(DATA SHOWN Opens)
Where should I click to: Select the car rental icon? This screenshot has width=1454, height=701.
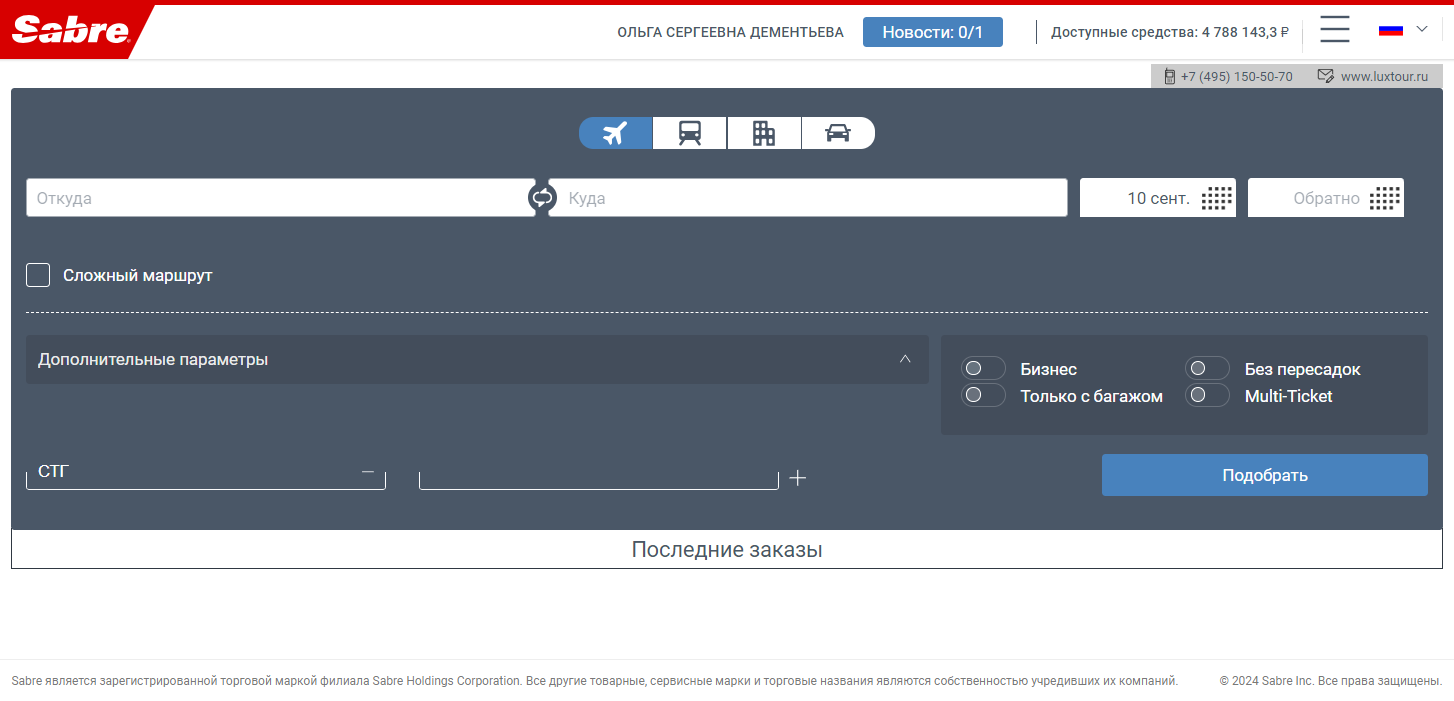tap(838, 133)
(DATA SHOWN Closes)
(DATA SHOWN Opens)
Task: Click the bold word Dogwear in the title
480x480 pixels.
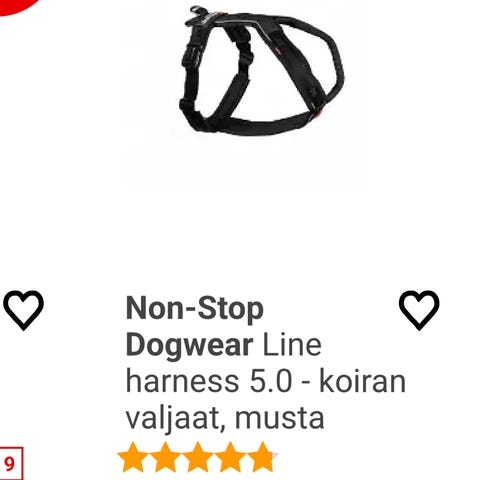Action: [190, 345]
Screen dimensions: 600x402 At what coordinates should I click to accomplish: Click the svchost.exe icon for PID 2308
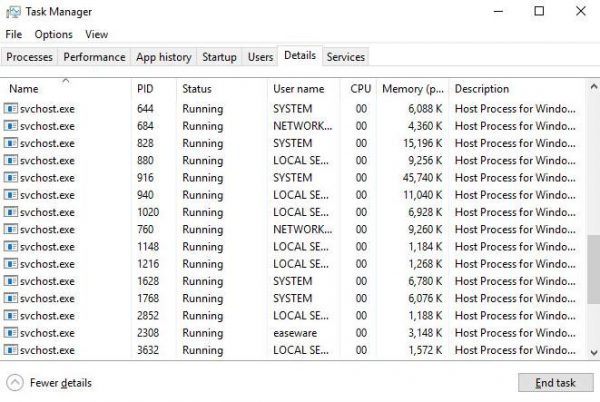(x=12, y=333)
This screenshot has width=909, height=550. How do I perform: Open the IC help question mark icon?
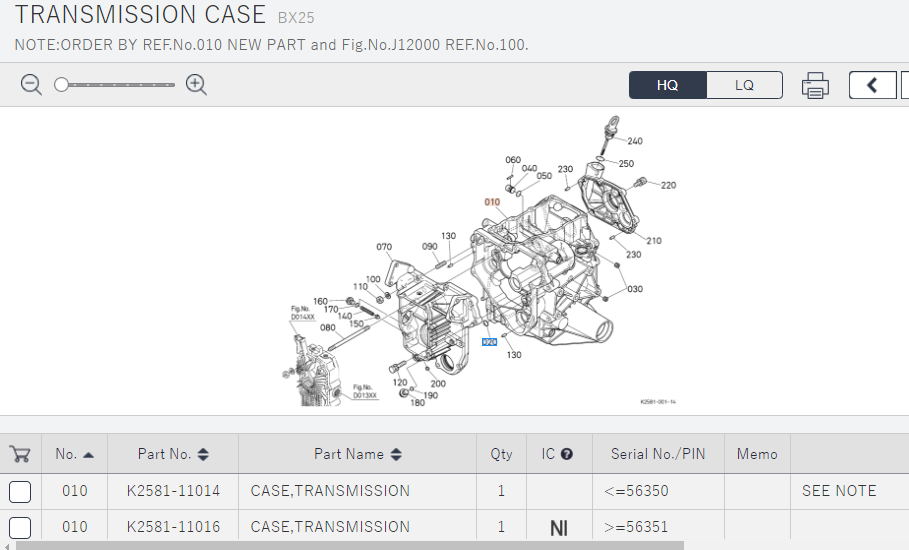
(DATA SHOWN Closes)
• TASK ITEM: Having found the line with "480x480 pixels." and the line with "This screenshot has width=909, height=550." in the material above, write out exactly those two and every line between, leaving the pictures out.

• TASK RESULT:
480x480 pixels.
Action: [190, 345]
Screen dimensions: 600x402 At what coordinates should I click to accomplish: Click the svchost.exe icon for PID 2308
(x=12, y=333)
This screenshot has width=909, height=550. How do I perform: Open the IC help question mark icon?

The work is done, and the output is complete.